「ムリをしない節約をとりいれる ~今こそ家計の固定費を見直して」

消費増税法が成立し、いよいよ私たちの生活にインパクトをもたらす増税までのカウントダウンが始まりました。

そしてここ最近では2014年の税率が8%にあがる時点に向けて、今の家計を見直したいという相談も多く寄せられるようになりました。

しかし、長引く雇用に対する不安感や給与水準の低下もあり、各家庭ではこれまでも節約を生活に取り組んできており、これ以上どこをどう削ればよいか、という不安な声もあがっております。

「家族の生活基盤である食費は削りにくい」

「洋服代、交際費、酒代、たばこ代、レジャー費を削るしかないか」

「保険や住宅ローンをもっと見直せないか」

たとえばこうした声をよく耳にいたします。

 

多くの皆様が気になっているのは、消費税で上がる分、どの支出を抑えると生活がより苦しく感じるか、ガマンをどれくらい強いられるのか、という点だと思います。

女性なら被服費、交際費などをカットするというと、ストレスを感じる方もいらっしゃるかもしれません。毎日の楽しみである晩酌やタバコを思うように楽しめなくなる生活など考えたくもない、という方もいらっしゃるでしょう。

 

上記であげました被服費、交際費、酒代、タバコ代、その他レジャー費などは家計の「変動費」として支出の分類上で共通しております。毎月かかる金額は一定ではなく、その都度変わっていくものです。これらは大幅にカットすることもできますが、その分「節約をした」「ガマンした」という意識が大きく残るところでもあります。

最近では「節約疲れ」という言葉もあるように、がんばって節約する生活が長引くと、その反動でストレスが生じたり、生活そのものへの不満感が増してしまうのです。

 

私たちが増税に向けて、生活費を見直すことはとても有効なことです。しかし、増税前からムリを感じたりガマンを強いられるような節制に取り組んでしまうと、長く続けていくことが難しくなってしまいます。

そこで今、私たちが先行して取り組むべきは「変動費」ではなく「固定費」であり、家計の固定費から見直すことをお勧めいたします。

 

家計の固定費というのは、毎月定額、あるいはほぼ同水準の支出で決まって出ていくものを指します。「住宅費(家賃、住宅ローン)、保険料、自動車関連費、水道光熱費、通信費、公共料金」などを指します。こうした費用は毎月の生活が変わっても必ず一定かかります。

ここを一つ一つ見直し、削減できるものや支払い方法を1年分全納などに変えることで年間支出額を抑えることができるものがあるか確認しましょう。

 

たとえば電気料金、契約容量(契約アンペア)が適切かどうか。電気料金が値上げされる最中、節電方法がいろいろと紹介されていますが、基本料金を抑えることも見直しのポイントになります。
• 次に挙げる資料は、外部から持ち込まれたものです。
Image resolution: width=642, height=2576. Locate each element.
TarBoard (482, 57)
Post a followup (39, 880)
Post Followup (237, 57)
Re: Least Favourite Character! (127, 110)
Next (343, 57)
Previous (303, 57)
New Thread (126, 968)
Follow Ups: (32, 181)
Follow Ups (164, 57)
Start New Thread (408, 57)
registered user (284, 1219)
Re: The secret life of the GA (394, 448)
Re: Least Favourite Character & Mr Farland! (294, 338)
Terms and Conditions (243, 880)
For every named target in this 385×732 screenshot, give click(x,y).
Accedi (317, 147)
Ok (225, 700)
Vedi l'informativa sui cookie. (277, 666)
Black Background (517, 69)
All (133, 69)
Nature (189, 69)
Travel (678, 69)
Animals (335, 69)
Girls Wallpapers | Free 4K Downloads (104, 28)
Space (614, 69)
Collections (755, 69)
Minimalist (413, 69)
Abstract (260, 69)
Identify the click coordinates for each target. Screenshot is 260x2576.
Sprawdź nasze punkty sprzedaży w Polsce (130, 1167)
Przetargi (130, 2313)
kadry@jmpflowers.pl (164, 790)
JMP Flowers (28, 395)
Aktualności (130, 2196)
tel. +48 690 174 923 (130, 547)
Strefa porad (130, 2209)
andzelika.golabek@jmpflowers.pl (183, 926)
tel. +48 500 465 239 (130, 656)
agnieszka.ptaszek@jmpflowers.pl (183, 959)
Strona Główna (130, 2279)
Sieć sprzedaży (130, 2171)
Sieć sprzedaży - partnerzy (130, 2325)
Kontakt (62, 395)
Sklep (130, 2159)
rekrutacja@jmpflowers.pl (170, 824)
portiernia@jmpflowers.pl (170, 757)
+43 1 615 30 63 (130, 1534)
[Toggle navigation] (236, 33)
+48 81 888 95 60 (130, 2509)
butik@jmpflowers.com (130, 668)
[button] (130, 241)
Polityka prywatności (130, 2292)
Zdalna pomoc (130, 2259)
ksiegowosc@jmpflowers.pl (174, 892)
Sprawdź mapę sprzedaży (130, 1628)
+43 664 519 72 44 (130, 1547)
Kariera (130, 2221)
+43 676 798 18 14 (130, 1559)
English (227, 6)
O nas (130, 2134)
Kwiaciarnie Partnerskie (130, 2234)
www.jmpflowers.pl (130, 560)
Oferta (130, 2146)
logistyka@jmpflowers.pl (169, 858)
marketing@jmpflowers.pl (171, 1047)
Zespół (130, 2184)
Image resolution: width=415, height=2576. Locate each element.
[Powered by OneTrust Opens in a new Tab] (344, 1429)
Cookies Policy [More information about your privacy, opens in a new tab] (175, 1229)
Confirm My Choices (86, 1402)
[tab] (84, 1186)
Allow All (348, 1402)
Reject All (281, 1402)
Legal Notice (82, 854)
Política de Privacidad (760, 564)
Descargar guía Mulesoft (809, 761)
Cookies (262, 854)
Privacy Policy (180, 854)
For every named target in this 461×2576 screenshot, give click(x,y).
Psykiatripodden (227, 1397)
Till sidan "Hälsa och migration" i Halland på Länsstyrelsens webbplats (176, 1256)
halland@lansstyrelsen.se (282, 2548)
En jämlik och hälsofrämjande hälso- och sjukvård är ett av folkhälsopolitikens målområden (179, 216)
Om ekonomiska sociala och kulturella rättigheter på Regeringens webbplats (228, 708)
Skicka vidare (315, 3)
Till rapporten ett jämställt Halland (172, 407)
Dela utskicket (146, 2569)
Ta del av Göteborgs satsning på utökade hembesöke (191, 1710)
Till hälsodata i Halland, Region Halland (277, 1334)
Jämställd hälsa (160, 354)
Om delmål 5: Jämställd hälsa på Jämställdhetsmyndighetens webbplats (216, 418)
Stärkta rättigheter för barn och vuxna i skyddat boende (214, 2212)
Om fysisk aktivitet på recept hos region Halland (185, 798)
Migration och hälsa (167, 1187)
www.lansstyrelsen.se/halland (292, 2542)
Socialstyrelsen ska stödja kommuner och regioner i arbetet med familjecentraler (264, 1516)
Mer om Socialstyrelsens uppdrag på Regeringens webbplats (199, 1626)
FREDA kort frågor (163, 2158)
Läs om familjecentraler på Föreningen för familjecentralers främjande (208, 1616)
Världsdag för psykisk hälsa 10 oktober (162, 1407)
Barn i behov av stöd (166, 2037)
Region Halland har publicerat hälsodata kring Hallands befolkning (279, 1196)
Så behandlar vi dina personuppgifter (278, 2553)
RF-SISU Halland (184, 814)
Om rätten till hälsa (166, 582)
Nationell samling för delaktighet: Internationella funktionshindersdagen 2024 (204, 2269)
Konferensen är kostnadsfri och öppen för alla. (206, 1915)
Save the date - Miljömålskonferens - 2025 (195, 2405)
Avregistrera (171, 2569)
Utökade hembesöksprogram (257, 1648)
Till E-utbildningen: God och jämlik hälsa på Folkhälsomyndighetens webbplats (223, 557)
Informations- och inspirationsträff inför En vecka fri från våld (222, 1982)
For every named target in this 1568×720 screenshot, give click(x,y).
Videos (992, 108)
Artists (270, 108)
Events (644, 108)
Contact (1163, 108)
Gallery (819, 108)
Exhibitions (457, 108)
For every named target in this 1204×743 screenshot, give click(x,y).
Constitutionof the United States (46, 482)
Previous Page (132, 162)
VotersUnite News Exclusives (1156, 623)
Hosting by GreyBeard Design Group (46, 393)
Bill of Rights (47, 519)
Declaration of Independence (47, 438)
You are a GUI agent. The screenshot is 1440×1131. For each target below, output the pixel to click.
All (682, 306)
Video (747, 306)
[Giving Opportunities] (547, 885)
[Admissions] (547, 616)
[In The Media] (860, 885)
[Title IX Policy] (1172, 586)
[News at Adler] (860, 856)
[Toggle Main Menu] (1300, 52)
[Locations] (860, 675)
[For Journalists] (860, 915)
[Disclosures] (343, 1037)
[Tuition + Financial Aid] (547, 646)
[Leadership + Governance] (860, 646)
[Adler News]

通信費で代表的なのが携帯電話でしょう。当初設定していたサービスがそのまま付加され、毎月一定の金額がかかっているものもあります。それが必要かどうか。

住宅費、保険、車は固定費の中でもかなり大きい額を占めます。その分見直しすることで支出幅も減らせる可能性が高く、固定費のコストカットにつながります。

例えば車に乗る頻度と、税金や車検、自動車保険などの費用を比較し、所有するメリットを感じなければ、カーシェアリングなどの方法を検討してみるのも良いでしょう。

 

固定費というのはあなたが何もしなくても毎月決まって出ていく支出です。ムリな節制をする前に、この固定費の内訳をもう一度点検してみましょう。

あなたの家計が今よりもスッキリすること間違いなしです。